(Beginning of RECORD EXCERPTS)

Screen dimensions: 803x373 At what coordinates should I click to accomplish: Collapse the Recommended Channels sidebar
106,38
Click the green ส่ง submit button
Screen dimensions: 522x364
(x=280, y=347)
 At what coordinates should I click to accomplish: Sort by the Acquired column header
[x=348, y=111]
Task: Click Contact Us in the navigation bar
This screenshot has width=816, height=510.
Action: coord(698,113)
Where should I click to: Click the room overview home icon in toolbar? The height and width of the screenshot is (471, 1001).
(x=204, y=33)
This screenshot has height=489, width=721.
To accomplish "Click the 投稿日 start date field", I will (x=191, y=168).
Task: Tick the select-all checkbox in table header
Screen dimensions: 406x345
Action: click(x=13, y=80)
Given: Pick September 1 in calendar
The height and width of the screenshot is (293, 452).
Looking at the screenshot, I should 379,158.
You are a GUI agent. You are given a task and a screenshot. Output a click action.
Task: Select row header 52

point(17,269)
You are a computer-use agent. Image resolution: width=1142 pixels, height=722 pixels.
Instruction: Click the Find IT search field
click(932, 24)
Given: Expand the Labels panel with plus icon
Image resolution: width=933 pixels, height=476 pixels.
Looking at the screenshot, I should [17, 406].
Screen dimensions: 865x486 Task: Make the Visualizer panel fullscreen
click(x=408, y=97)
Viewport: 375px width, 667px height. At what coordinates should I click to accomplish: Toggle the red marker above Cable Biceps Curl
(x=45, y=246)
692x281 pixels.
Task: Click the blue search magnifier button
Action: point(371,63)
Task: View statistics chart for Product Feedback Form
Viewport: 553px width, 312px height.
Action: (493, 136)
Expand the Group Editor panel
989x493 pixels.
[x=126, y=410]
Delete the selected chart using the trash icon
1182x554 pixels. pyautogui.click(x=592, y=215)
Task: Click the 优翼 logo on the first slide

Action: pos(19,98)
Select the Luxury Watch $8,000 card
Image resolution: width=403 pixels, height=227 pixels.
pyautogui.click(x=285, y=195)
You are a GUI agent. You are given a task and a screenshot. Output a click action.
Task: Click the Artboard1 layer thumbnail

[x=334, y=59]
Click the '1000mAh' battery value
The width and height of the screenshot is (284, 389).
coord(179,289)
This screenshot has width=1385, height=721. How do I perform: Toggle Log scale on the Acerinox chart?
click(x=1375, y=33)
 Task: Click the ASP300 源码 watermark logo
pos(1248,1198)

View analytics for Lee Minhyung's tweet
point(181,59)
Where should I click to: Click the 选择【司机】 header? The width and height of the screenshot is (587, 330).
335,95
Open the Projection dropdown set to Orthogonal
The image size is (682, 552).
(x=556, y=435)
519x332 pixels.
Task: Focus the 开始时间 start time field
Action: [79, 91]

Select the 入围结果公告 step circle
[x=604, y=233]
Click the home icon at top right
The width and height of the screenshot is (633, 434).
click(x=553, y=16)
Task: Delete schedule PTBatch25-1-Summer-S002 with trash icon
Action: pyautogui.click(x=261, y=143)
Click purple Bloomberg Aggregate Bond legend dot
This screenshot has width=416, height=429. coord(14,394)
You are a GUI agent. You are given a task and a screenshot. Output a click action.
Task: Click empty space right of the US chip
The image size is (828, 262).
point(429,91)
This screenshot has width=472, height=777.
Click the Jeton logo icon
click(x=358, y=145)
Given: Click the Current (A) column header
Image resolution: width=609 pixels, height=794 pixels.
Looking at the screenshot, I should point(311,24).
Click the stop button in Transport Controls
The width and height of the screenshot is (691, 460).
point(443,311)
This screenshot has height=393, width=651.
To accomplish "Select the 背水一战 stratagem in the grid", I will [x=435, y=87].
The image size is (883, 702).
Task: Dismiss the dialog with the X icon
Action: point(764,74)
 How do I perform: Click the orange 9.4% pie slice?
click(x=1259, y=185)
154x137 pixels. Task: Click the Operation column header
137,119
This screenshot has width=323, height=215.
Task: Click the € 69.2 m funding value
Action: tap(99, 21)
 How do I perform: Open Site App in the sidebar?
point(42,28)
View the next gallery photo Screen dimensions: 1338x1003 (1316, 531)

(End of RECORD EXCERPTS)

■ TASK STATEMENT ■
Set down the records above once more, exactly as they stand.

■ TASK ANSWER ■
Screen dimensions: 803x373 At what coordinates should I click to accomplish: Collapse the Recommended Channels sidebar
106,38
Click the green ส่ง submit button
Screen dimensions: 522x364
(x=280, y=347)
 At what coordinates should I click to accomplish: Sort by the Acquired column header
[x=348, y=111]
Task: Click Contact Us in the navigation bar
This screenshot has width=816, height=510.
Action: coord(698,113)
Where should I click to: Click the room overview home icon in toolbar? The height and width of the screenshot is (471, 1001).
(x=204, y=33)
This screenshot has height=489, width=721.
To accomplish "Click the 投稿日 start date field", I will (x=191, y=168).
Task: Tick the select-all checkbox in table header
Screen dimensions: 406x345
Action: click(x=13, y=80)
Given: Pick September 1 in calendar
The height and width of the screenshot is (293, 452).
Looking at the screenshot, I should 379,158.
You are a GUI agent. You are given a task and a screenshot. Output a click action.
Task: Select row header 52

point(17,269)
You are a computer-use agent. Image resolution: width=1142 pixels, height=722 pixels.
Instruction: Click the Find IT search field
click(932, 24)
Given: Expand the Labels panel with plus icon
Image resolution: width=933 pixels, height=476 pixels.
Looking at the screenshot, I should [17, 406].
Screen dimensions: 865x486 Task: Make the Visualizer panel fullscreen
click(x=408, y=97)
Viewport: 375px width, 667px height. At what coordinates should I click to accomplish: Toggle the red marker above Cable Biceps Curl
(x=45, y=246)
692x281 pixels.
Task: Click the blue search magnifier button
Action: point(371,63)
Task: View statistics chart for Product Feedback Form
Viewport: 553px width, 312px height.
Action: (493, 136)
Expand the Group Editor panel
989x493 pixels.
[x=126, y=410]
Delete the selected chart using the trash icon
1182x554 pixels. pyautogui.click(x=592, y=215)
Task: Click the 优翼 logo on the first slide

Action: pos(19,98)
Select the Luxury Watch $8,000 card
Image resolution: width=403 pixels, height=227 pixels.
pyautogui.click(x=285, y=195)
You are a GUI agent. You are given a task and a screenshot. Output a click action.
Task: Click the Artboard1 layer thumbnail

[x=334, y=59]
Click the '1000mAh' battery value
The width and height of the screenshot is (284, 389).
coord(179,289)
This screenshot has width=1385, height=721. How do I perform: Toggle Log scale on the Acerinox chart?
click(x=1375, y=33)
 Task: Click the ASP300 源码 watermark logo
pos(1248,1198)

View analytics for Lee Minhyung's tweet
point(181,59)
Where should I click to: Click the 选择【司机】 header? The width and height of the screenshot is (587, 330).
335,95
Open the Projection dropdown set to Orthogonal
The image size is (682, 552).
(x=556, y=435)
519x332 pixels.
Task: Focus the 开始时间 start time field
Action: [79, 91]

Select the 入围结果公告 step circle
[x=604, y=233]
Click the home icon at top right
The width and height of the screenshot is (633, 434).
click(x=553, y=16)
Task: Delete schedule PTBatch25-1-Summer-S002 with trash icon
Action: pyautogui.click(x=261, y=143)
Click purple Bloomberg Aggregate Bond legend dot
This screenshot has width=416, height=429. coord(14,394)
You are a GUI agent. You are given a task and a screenshot. Output a click action.
Task: Click empty space right of the US chip
The image size is (828, 262).
point(429,91)
This screenshot has width=472, height=777.
Click the Jeton logo icon
click(x=358, y=145)
Given: Click the Current (A) column header
Image resolution: width=609 pixels, height=794 pixels.
Looking at the screenshot, I should point(311,24).
Click the stop button in Transport Controls
The width and height of the screenshot is (691, 460).
point(443,311)
This screenshot has height=393, width=651.
To accomplish "Select the 背水一战 stratagem in the grid", I will [x=435, y=87].
The image size is (883, 702).
Task: Dismiss the dialog with the X icon
Action: point(764,74)
 How do I perform: Click the orange 9.4% pie slice?
click(x=1259, y=185)
154x137 pixels. Task: Click the Operation column header
137,119
This screenshot has width=323, height=215.
Task: Click the € 69.2 m funding value
Action: tap(99, 21)
 How do I perform: Open Site App in the sidebar?
point(42,28)
View the next gallery photo Screen dimensions: 1338x1003 (1316, 531)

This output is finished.